Quem é Luísa Peixoto
Luisa Peixoto percebeu, ainda no curso de graduação em arquitetura e urbanismo, que gostaria de atuar na área de políticas públicas e planejamento urbano. E decidiu sair do país para um intercâmbio no Politécnico de Turim, na Itália, onde conheceu os problemas contemporâneos da mobilidade urbana. Depois trabalhou no setor público, na Secretaria de Trânsito e Transporte de Juiz de Fora, sua cidade natal, onde atuou para estimular o transporte ativo.
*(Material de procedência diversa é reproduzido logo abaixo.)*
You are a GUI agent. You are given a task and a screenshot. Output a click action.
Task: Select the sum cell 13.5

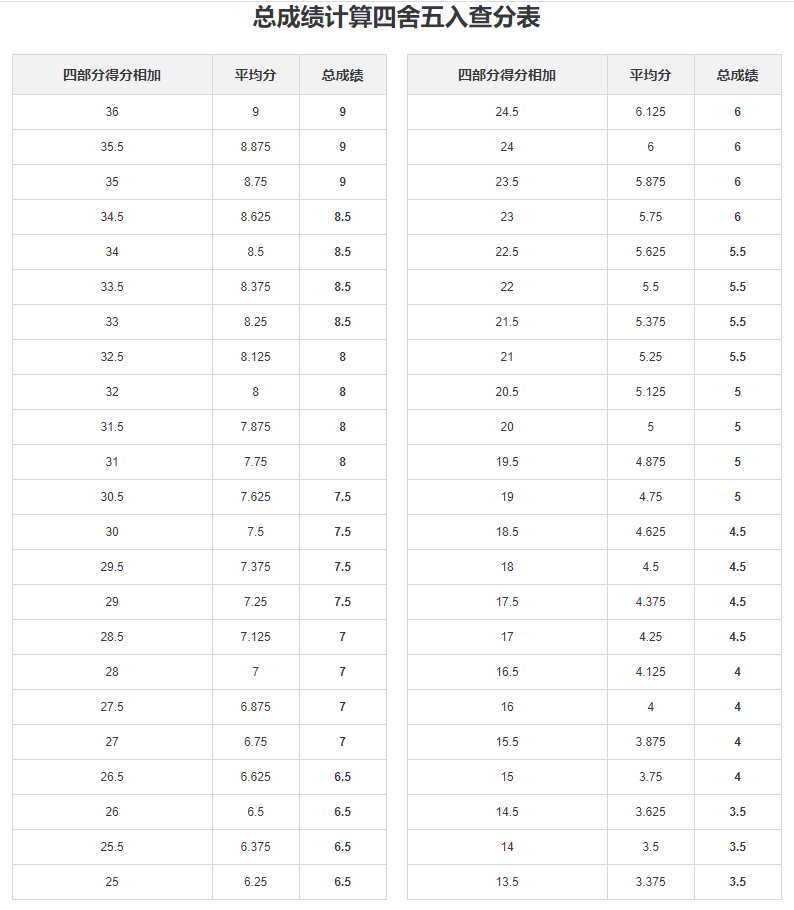coord(507,882)
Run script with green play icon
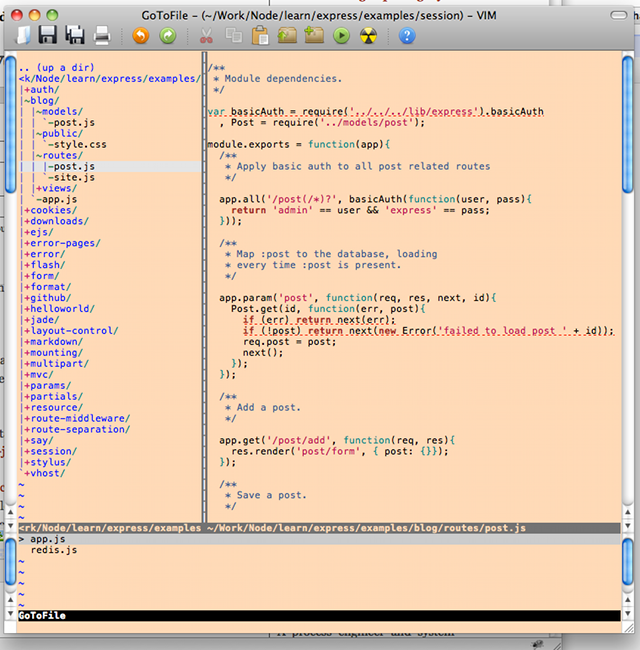Screen dimensions: 640x650 click(x=342, y=36)
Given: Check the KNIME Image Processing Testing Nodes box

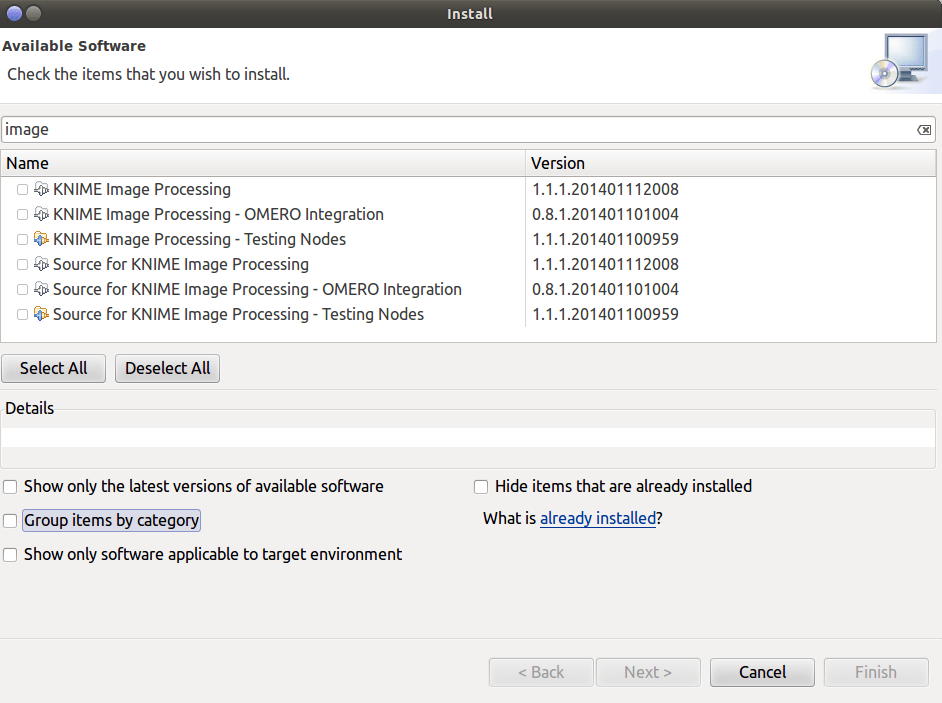Looking at the screenshot, I should point(22,238).
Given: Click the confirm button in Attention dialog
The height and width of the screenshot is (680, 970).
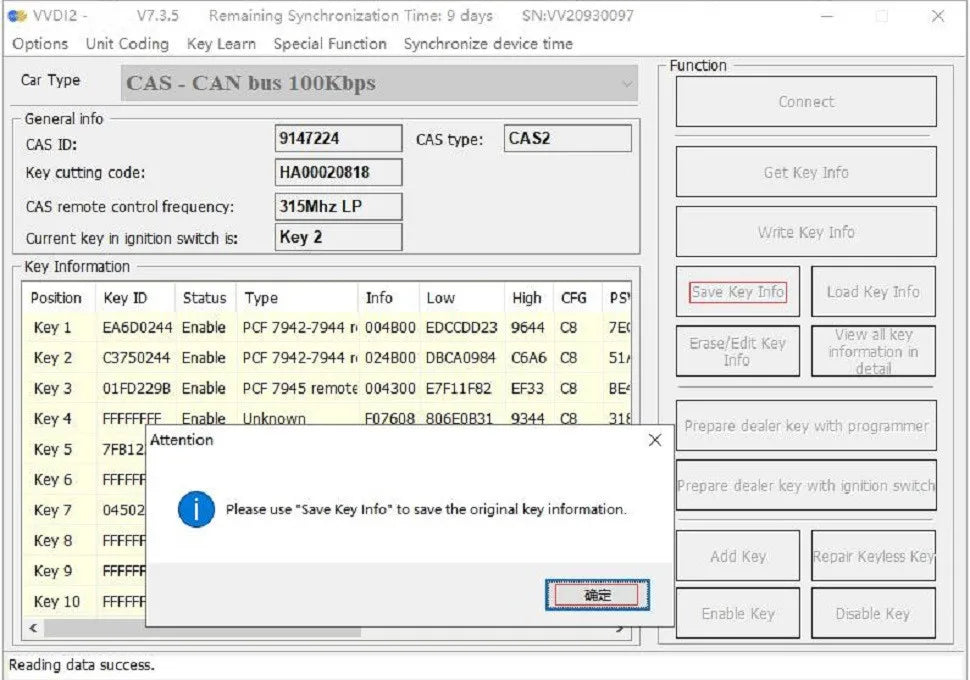Looking at the screenshot, I should click(597, 595).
Cursou mestrado em 2016 na University College London e de volta ao país, ingressou no WRI Brasil, onde trabalhou na área de  Desenvolvimento Urbano. Depois de passar pelo setor público e pelo terceiro setor, Luisa escolheu, em 2019, a Quicko para experimentar a vivência no setor privado. Lá ela integrou a equipe que desenvolveu as ferramentas para aplicar o conceito de mobilidade como serviço (MaaS) às cidades brasileiras. E a partir desse esforço inovador, realizado no país, foi possível a associação com a Maas Global, empresa finlandesa, pioneira nesse conceito.